The fatty acid composition of oils was determined by the gas chromatography–mass spectrometry (GC-MS) method. The oils were dissolved in 100 µL of pyridine and 200 µL of silylation reagent and heated at 70 °C for 20 min, then 300 µL of THF was added. A total of 1 μL of the sample was injected into a Thermo Scientific TRACE 1300 gas chromatograph (Thermo Fisher Scientific, Waltham, MA USA) with a Thermo Scientific ISQ quadrupole mass detector. A Thermo Scientific TG-5MS (30 × 0.25 × 0.25) column was used. The injector temperature was 250 °C. In splitless mode, carrier gas (helium) flow was 1.20 mL/min. Oven temperature program: isothermally aged at 150 °C for 5 min, then raised at a rate of 10 °C/min and held for 1 min, finally raised at a rate of 2 °C/min and held at 300 °C for 15 min. The transition line temperature of the mass detector was 250 °C. The ion source temperature was 200 °C. Mass range 45–700 Da.
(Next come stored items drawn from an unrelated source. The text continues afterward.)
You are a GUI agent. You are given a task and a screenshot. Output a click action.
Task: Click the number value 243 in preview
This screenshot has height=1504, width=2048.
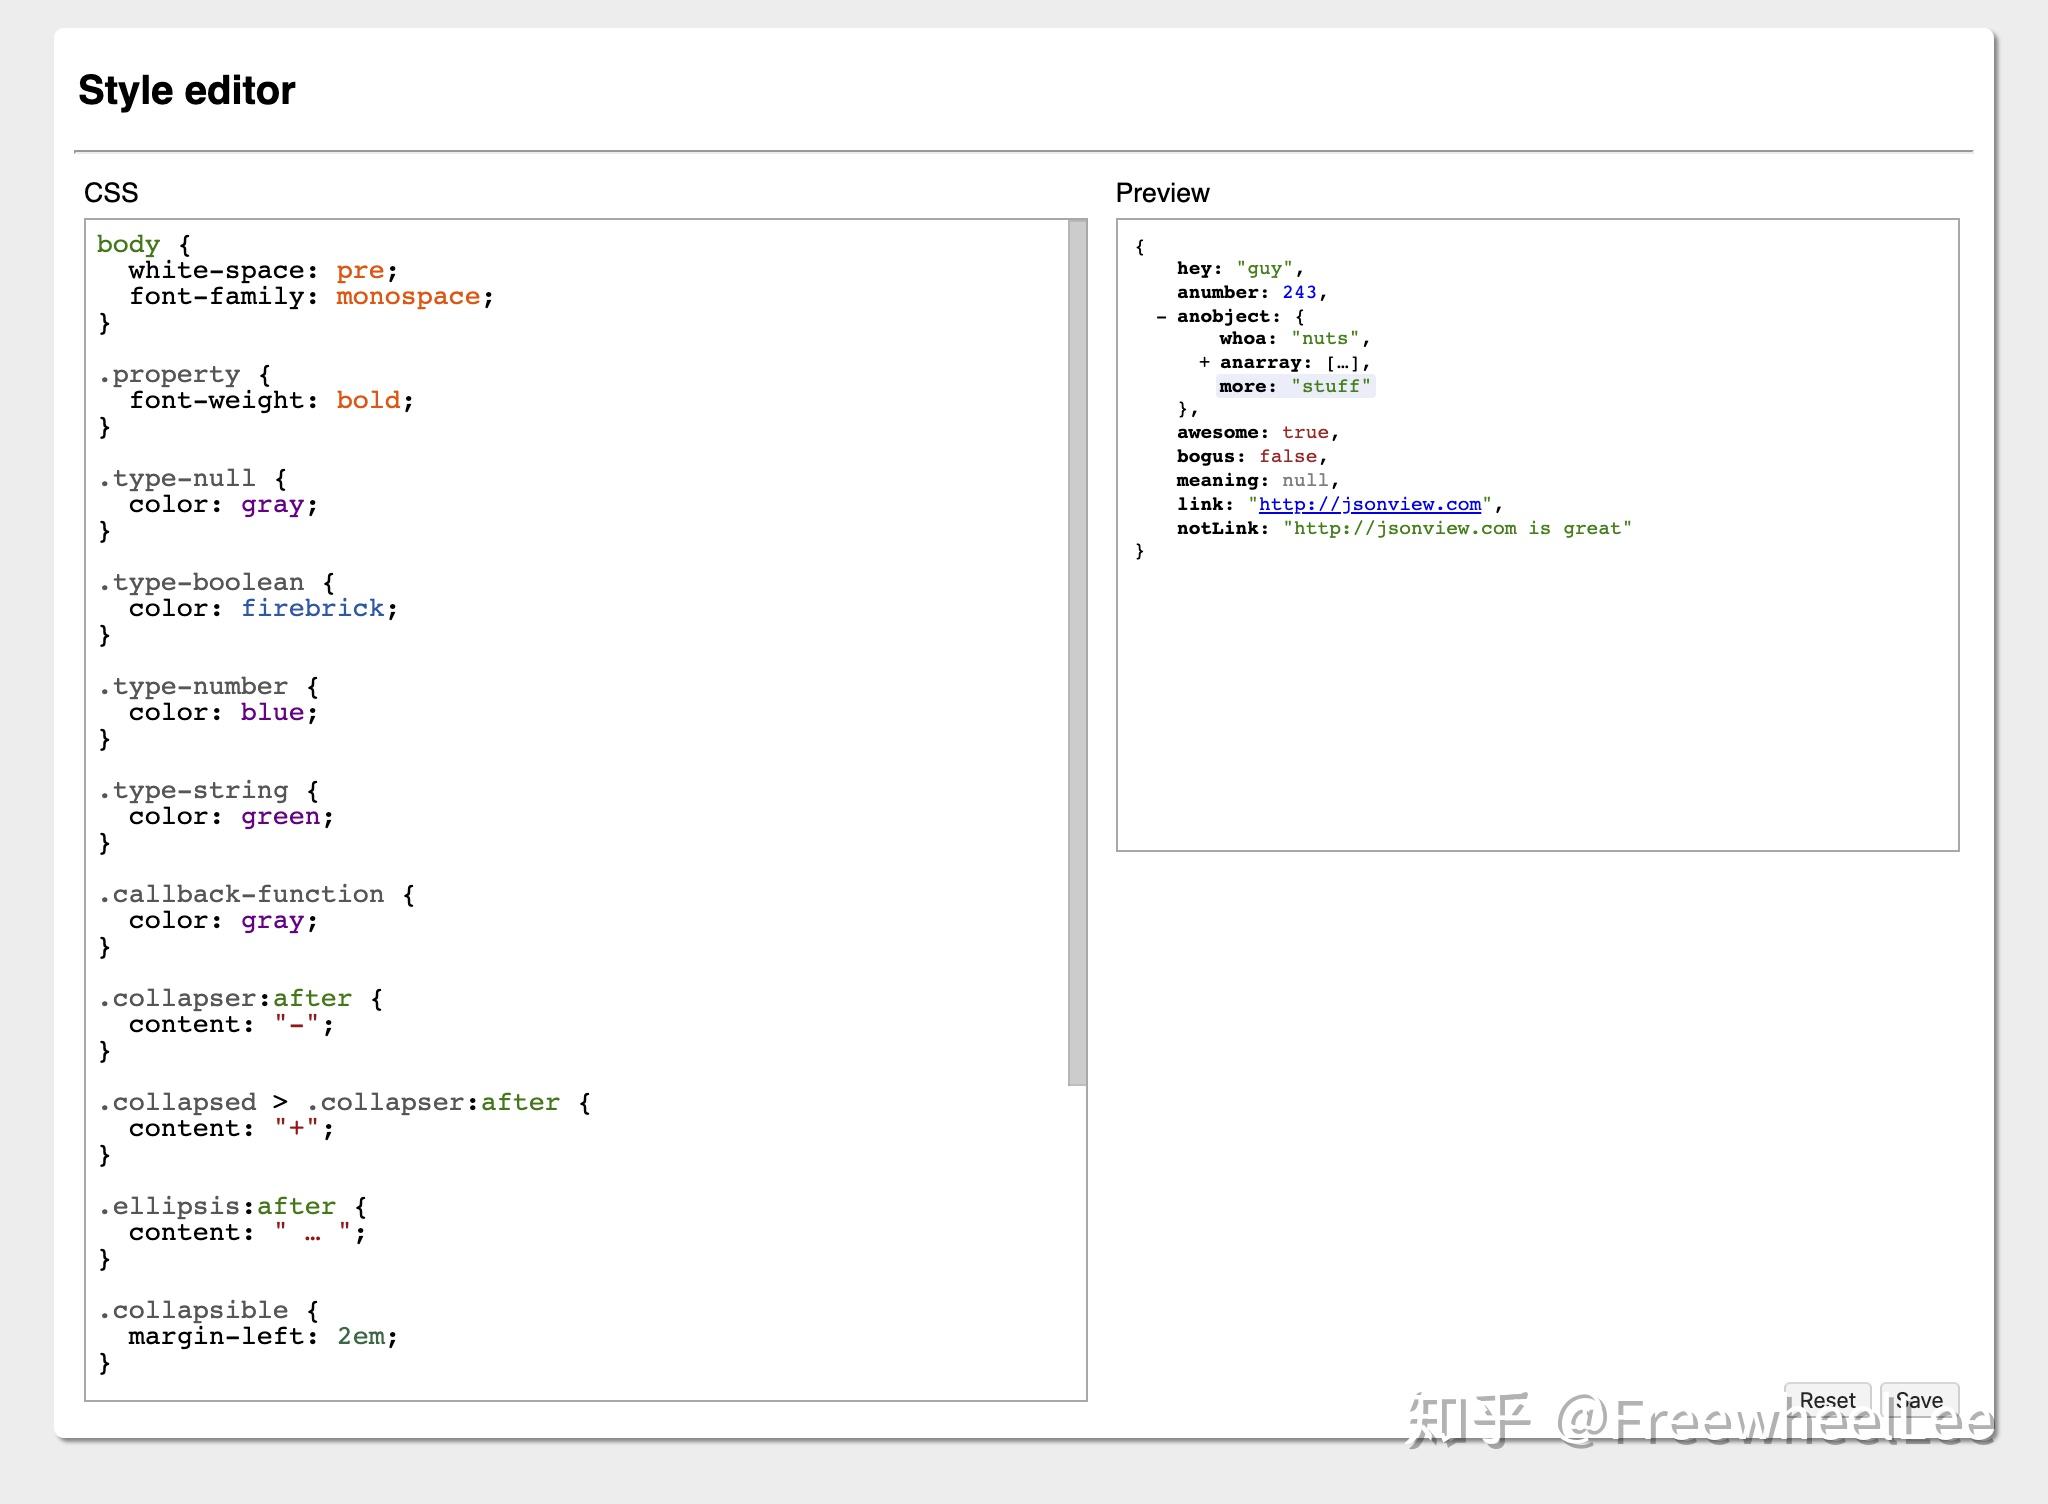click(x=1299, y=292)
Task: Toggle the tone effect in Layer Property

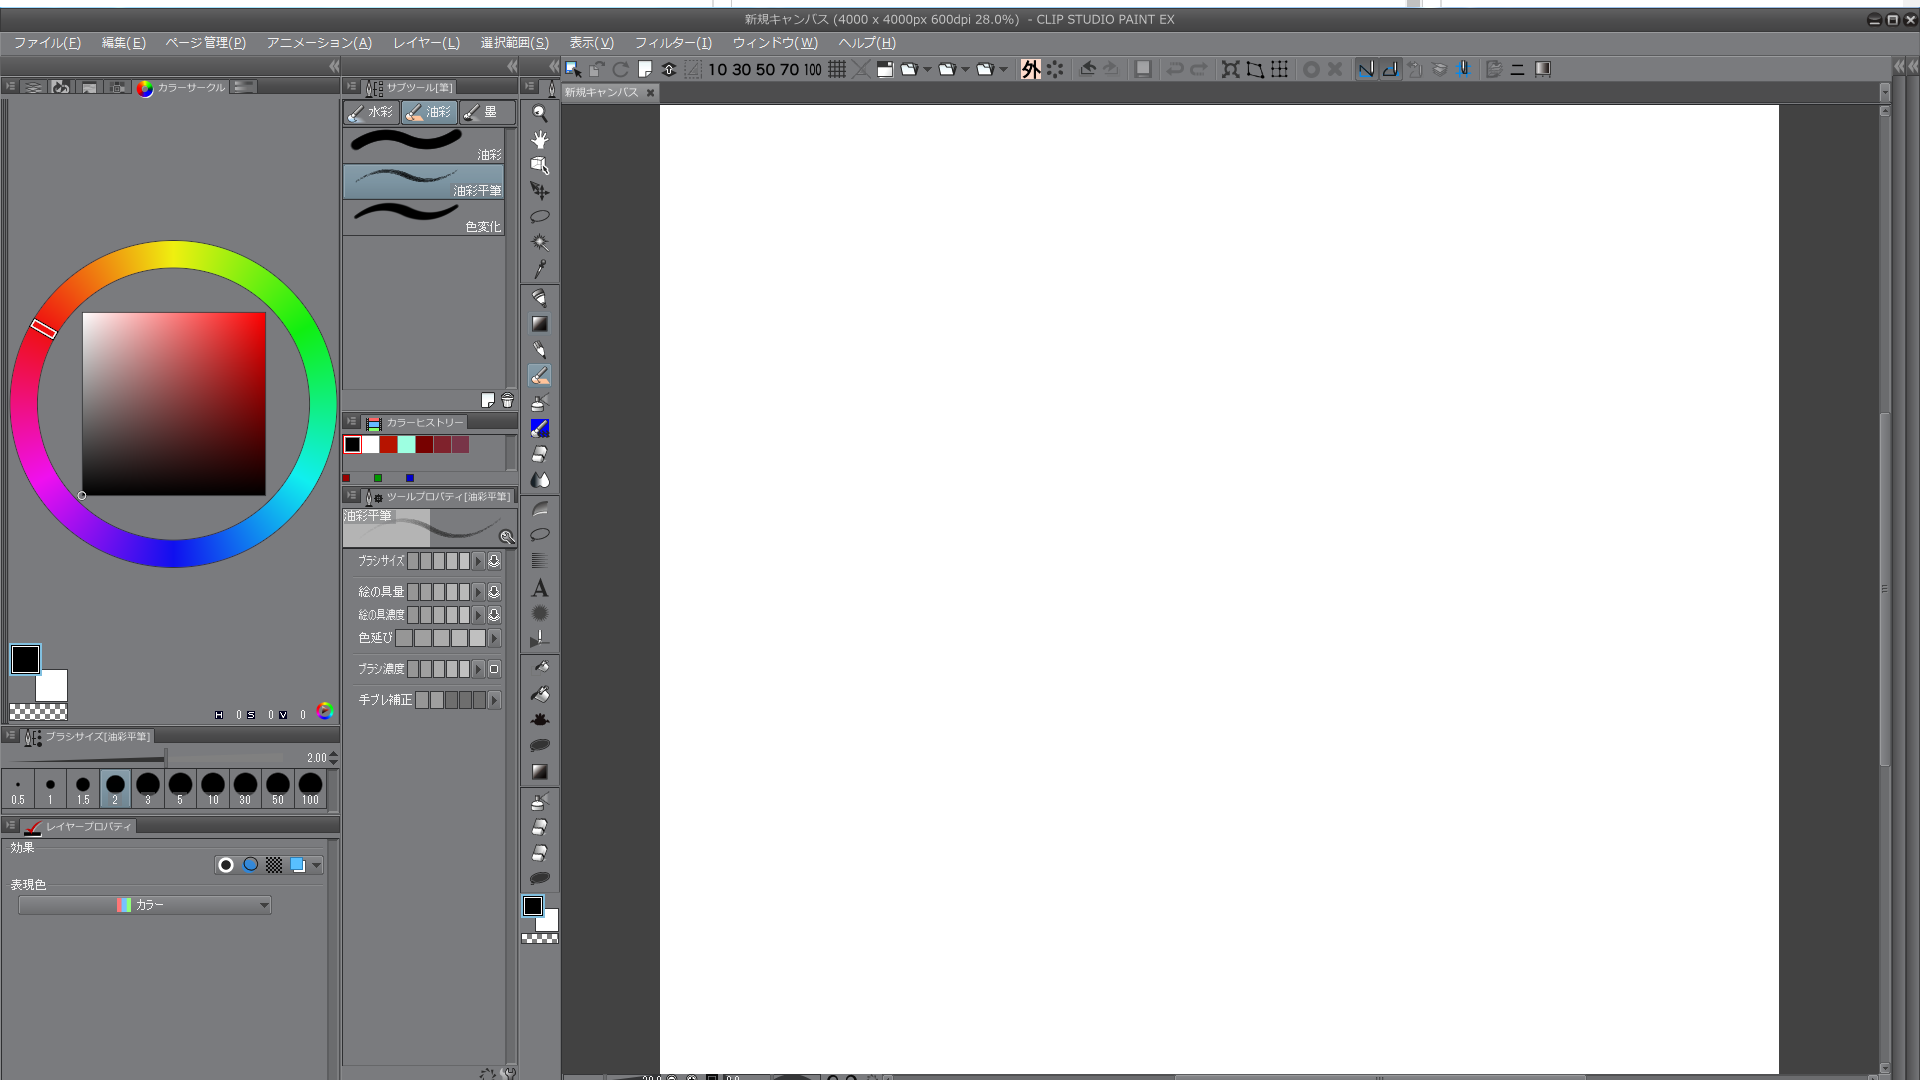Action: click(274, 865)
4.7. Fourier Transform Infrared (FTIR) Analysis

The oil and oleogel samples were analyzed with a Nicolet iS50 spectrometer (Thermo Fisher Scientific, Waltham, MA, US) at a resolution of 4 cm⁻¹, 32 scans at the 4000–500 cm⁻¹ range. The FTIR data were collected using an attenuated total reflectance technique with a diamond crystal prism.

To measure the IR absorption of oil, the IR background spectrum was measured and subtracted. Then, an oil droplet was poured onto the prism. The pouring was carried out so that the oil would cover the entire surface of the diamond crystal prism. Only then were the measurements performed. To measure the IR absorption of oleogel—a soft solid material, first, the IR background spectrum was measured and subtracted. Then, a piece of oleogel was placed on the prism and gently taped so that a contact surface of oleogel and prism would be established. The taping was carried out so that the oleogel would cover the entire surface of the diamond crystal prism. Only then were the measurements performed. All absorption graphs were corrected to have the same baseline.

4.8. Particle Size Measurement

The particle size distribution of the oleogels was measured by the laser diffraction instrument Mastersizer 3000 (Malvern Instruments Ltd., Worcestershire, UK) with a Hydro-EV connection. After diluting the sample in a ratio of 1:10 with the oil phase, the sample was added to a glass, where it was stirred in oil to obtain a homogeneous dispersion. The measurement obscuration was set between 3 and 5%, and the stirrer speed was set at 1400 rpm. Laser diffraction results were expressed as D₁₀, D₅₀, and D₉₀ values based on a cumulative volume distribution. The coefficient of variations for the values of five parallel measurements did not exceed 2%.

4.9. Statistical Analysis

All tests were performed in triplicate, and the results were expressed as the mean ± standard deviation. The statistical analysis was conducted using Excel data analysis. Anova: Single Factor and Correlation was used to explore the relationships between different variables using p < 0.05 as the standard level of significance.